SUPPLIED DATA:
______________________________

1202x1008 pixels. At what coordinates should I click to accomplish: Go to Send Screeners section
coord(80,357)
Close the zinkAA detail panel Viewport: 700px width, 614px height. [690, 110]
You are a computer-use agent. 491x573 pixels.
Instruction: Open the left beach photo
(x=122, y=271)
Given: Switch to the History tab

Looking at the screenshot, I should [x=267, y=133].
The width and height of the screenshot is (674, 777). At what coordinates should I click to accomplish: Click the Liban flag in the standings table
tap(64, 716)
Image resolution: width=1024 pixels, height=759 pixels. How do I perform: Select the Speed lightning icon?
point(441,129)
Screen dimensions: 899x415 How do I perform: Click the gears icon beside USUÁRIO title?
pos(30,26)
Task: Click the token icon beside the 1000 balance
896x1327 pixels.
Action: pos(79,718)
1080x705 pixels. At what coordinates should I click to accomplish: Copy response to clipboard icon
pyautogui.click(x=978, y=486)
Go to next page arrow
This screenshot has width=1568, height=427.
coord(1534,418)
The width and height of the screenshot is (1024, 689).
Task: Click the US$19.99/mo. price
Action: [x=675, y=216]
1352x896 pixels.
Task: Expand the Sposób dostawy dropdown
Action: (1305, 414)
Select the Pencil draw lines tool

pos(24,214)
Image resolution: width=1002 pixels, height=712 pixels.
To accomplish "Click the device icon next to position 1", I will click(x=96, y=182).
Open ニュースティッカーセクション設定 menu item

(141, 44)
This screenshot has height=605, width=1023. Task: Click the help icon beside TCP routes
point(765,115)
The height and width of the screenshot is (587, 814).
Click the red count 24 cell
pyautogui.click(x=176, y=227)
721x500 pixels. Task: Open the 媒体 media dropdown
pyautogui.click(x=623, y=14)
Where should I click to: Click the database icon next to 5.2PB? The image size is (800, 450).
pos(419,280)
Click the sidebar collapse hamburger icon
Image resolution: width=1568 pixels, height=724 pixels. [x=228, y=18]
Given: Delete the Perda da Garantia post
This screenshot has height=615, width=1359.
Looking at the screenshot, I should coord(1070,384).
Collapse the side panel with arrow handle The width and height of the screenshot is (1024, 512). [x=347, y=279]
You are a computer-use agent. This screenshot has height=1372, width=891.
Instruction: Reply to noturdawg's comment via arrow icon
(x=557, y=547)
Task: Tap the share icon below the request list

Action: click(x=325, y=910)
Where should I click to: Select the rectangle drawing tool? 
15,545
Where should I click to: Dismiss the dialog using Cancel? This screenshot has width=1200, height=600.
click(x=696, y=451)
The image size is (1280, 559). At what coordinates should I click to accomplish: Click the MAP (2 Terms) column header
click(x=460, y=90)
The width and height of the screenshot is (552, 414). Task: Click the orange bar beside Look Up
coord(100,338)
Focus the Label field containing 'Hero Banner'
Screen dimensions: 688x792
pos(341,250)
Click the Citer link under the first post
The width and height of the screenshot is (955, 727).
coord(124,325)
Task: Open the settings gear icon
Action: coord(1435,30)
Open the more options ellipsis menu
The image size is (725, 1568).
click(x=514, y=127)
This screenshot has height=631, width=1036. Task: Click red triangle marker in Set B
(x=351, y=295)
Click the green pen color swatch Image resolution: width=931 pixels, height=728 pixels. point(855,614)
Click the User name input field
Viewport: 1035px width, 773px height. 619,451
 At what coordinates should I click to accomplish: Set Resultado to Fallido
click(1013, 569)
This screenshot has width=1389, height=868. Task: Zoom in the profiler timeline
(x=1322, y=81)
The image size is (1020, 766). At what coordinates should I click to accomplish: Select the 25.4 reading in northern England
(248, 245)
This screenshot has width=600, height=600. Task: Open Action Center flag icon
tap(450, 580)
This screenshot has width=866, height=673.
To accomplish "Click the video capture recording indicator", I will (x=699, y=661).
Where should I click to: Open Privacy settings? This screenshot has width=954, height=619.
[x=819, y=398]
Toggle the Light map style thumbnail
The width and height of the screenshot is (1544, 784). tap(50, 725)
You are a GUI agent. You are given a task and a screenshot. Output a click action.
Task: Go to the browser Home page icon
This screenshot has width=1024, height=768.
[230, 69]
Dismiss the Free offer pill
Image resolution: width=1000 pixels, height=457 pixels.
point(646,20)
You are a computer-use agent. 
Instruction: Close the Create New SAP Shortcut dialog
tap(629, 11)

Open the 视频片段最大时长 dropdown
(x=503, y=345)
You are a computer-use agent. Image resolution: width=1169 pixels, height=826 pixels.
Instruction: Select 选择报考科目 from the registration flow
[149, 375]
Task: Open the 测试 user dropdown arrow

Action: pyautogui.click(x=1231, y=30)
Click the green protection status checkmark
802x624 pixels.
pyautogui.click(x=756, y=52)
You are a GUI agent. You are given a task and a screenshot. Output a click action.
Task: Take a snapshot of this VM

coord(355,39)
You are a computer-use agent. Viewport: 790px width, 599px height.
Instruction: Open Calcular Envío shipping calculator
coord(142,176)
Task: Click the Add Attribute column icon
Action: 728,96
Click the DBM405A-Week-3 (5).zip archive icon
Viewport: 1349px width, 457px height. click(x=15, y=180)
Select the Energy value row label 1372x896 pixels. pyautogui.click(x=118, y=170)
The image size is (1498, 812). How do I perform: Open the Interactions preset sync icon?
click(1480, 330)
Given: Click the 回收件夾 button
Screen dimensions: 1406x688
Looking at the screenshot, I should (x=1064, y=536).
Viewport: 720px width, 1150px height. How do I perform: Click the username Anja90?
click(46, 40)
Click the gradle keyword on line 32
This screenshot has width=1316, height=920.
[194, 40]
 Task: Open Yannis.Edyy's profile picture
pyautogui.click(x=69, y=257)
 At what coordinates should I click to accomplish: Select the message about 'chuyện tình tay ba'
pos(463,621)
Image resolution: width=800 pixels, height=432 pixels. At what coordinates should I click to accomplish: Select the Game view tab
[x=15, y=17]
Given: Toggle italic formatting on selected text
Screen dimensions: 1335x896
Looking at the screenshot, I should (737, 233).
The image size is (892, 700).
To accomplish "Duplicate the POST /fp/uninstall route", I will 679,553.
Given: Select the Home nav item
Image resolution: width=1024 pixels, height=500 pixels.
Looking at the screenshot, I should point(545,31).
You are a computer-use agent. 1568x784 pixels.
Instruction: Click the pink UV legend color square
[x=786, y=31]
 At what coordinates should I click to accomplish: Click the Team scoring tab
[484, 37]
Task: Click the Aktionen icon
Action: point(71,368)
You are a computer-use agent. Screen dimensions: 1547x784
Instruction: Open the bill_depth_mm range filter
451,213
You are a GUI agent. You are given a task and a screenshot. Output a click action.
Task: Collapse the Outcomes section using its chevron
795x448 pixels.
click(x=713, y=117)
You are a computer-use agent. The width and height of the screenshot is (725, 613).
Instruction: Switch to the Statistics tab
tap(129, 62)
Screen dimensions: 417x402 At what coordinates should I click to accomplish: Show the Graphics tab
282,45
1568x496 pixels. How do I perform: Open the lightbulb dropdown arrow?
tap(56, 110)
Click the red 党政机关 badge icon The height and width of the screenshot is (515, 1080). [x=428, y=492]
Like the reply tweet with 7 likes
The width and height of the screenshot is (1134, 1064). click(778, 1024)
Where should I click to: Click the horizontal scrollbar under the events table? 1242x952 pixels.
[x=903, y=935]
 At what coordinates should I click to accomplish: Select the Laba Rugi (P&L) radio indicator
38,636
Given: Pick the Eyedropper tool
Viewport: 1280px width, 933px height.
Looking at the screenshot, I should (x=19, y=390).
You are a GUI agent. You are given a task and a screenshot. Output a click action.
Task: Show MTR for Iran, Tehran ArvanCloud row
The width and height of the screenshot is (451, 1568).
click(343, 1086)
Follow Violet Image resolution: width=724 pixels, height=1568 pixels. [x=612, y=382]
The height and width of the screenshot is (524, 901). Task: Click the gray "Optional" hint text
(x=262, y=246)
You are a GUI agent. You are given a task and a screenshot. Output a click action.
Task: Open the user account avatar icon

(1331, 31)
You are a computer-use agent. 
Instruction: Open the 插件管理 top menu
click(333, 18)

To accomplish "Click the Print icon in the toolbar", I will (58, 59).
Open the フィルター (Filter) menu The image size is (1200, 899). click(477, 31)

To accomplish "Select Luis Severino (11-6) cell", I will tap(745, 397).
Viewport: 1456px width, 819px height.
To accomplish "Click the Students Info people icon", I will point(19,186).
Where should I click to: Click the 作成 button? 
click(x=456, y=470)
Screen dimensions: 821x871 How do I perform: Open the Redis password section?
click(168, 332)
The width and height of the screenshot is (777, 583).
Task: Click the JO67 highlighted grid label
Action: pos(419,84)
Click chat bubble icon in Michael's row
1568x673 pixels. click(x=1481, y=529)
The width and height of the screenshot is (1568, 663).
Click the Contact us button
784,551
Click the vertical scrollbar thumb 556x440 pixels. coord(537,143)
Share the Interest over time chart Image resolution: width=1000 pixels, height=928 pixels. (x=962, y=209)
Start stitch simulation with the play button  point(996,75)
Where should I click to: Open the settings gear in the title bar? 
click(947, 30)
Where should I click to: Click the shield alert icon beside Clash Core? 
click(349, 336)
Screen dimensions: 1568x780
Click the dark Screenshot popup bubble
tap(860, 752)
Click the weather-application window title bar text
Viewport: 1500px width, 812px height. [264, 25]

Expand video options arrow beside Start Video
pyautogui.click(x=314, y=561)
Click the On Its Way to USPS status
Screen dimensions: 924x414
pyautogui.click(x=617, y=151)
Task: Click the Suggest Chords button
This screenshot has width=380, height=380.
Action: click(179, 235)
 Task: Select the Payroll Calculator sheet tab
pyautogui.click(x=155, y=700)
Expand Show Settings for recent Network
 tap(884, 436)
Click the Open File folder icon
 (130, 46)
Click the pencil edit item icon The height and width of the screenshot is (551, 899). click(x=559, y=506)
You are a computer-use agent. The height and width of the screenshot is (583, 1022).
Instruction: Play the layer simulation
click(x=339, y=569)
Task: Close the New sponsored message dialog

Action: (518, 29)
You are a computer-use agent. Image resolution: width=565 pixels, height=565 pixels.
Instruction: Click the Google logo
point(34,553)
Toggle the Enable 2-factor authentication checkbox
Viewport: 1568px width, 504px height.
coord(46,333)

______________________________

STATED TASK: Rewrite the rows as a numbered list with blank lines removed, beginning at the line that contains "Where should I click to: Click the shield" and ending with the last row of the block.

THE SOLUTION:
1. Where should I click to: Click the shield alert icon beside Clash Core? 
2. click(349, 336)
3. Screen dimensions: 1568x780
4. Click the dark Screenshot popup bubble
5. tap(860, 752)
6. Click the weather-application window title bar text
7. Viewport: 1500px width, 812px height. [264, 25]
8. Expand video options arrow beside Start Video
9. pyautogui.click(x=314, y=561)
10. Click the On Its Way to USPS status
11. Screen dimensions: 924x414
12. pyautogui.click(x=617, y=151)
13. Task: Click the Suggest Chords button
14. This screenshot has width=380, height=380.
15. Action: click(179, 235)
16.  Task: Select the Payroll Calculator sheet tab
17. pyautogui.click(x=155, y=700)
18. Expand Show Settings for recent Network
19.  tap(884, 436)
20. Click the Open File folder icon
21.  (130, 46)
22. Click the pencil edit item icon The height and width of the screenshot is (551, 899). click(x=559, y=506)
23. You are a computer-use agent. The height and width of the screenshot is (583, 1022).
24. Instruction: Play the layer simulation
25. click(x=339, y=569)
26. Task: Close the New sponsored message dialog
27. Action: (518, 29)
28. You are a computer-use agent. Image resolution: width=565 pixels, height=565 pixels.
29. Instruction: Click the Google logo
30. point(34,553)
31. Toggle the Enable 2-factor authentication checkbox
32. Viewport: 1568px width, 504px height.
33. coord(46,333)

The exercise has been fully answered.